From: Peter Geoghegan <pg(at)bowt(dot)ie>
To: Andres Freund <andres(at)anarazel(dot)de>
Cc: Matthias van de Meent <boekewurm+postgres(at)gmail(dot)com>, Michael Paquier <michael(at)paquier(dot)xyz>, Justin Pryzby <pryzby(at)telsasoft(dot)com>, Alvaro Herrera <alvherre(at)alvh(dot)no-ip(dot)org>, PostgreSQL Hackers <pgsql-hackers(at)lists(dot)postgresql(dot)org>, Masahiko Sawada <sawada(dot)mshk(at)gmail(dot)com>, Tom Lane <tgl(at)sss(dot)pgh(dot)pa(dot)us>
Subject: Re: pg14b1 stuck in lazy_scan_prune/heap_page_prune of pg_statistic
Date: 2021-06-16 20:21:58
Message-ID: CAH2-Wzk_L7Z7LREHTtg5vY08eeWdnHO70m98eWx4U1uwvW=0sA@mail.gmail.com
Views: Raw Message | Whole Thread | Download mbox | Resend email
Thread:
Lists: pgsql-hackers

On Wed, Jun 16, 2021 at 12:22 PM Andres Freund <andres(at)anarazel(dot)de> wrote:
> I think it's more complicated than that - "before" isn't a guarantee when the
> horizon can go backwards.
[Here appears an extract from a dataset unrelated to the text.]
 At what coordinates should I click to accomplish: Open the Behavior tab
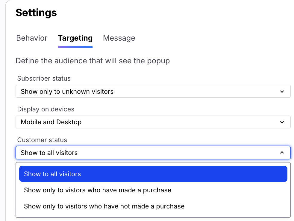(x=32, y=38)

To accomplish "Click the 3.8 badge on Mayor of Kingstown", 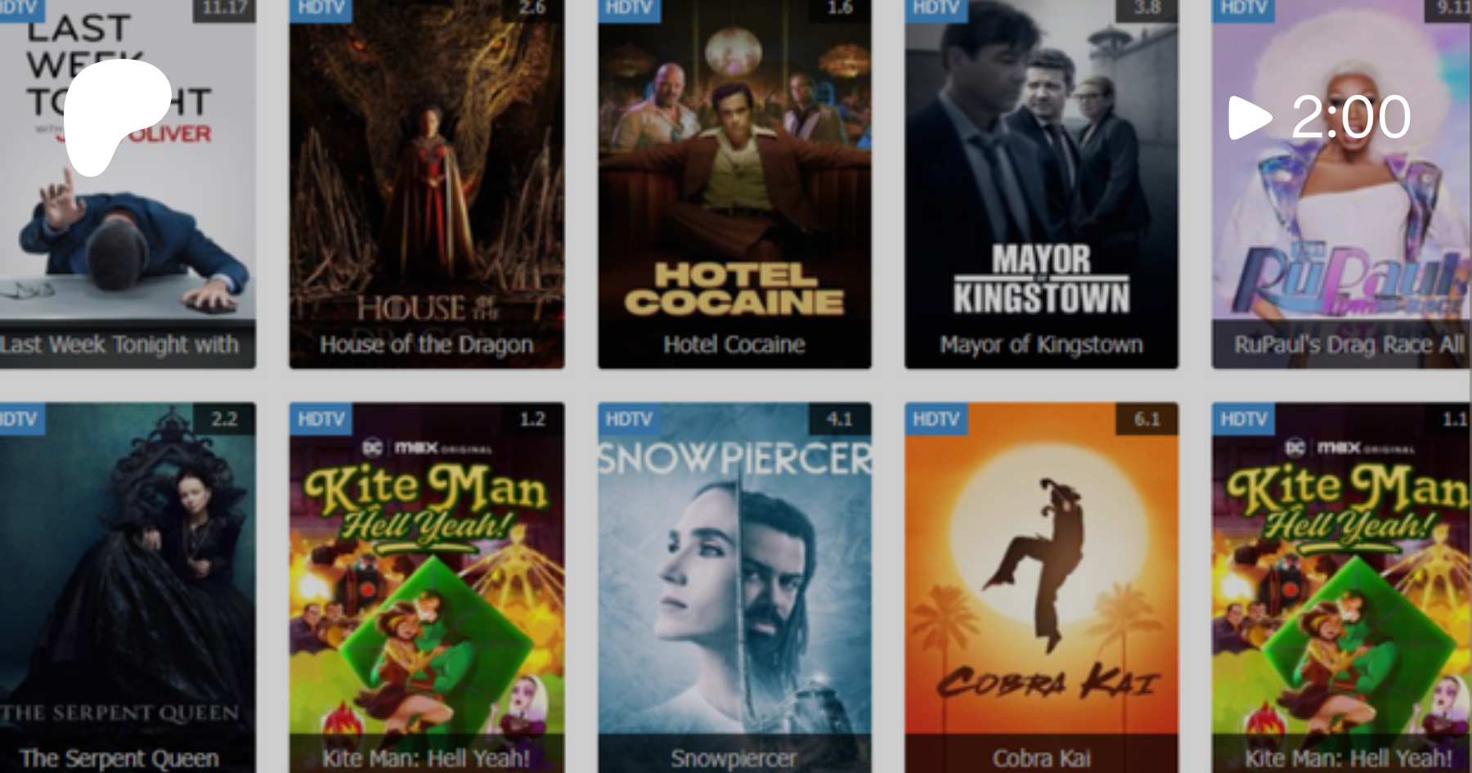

Consider the case where a hot_standby_feedback=on
> replica without a slot connects - that can result in the xid horizon going
> backwards.

Oh yeah, I think that I get it now. Tell me if this sounds right to you:

It's not so much that HeapTupleSatisfiesVacuum() "disagrees" with
heap_prune_satisfies_vacuum() in a way that actually matters to
VACUUM. While there does seem to be a fairly mundane bug in
GetOldestNonRemovableTransactionId() that really is a matter of
disagreement between the two functions, the fundamental issue is
deeper than that. The fundamental issue is that it's not okay to
assume that the XID horizon won't go backwards. This probably matters
for lots of reasons. The most obvious reason is that in theory it
could cause lazy_scan_prune() to get stuck in about the same way as
Justin reported, with the GetOldestNonRemovableTransactionId() bug.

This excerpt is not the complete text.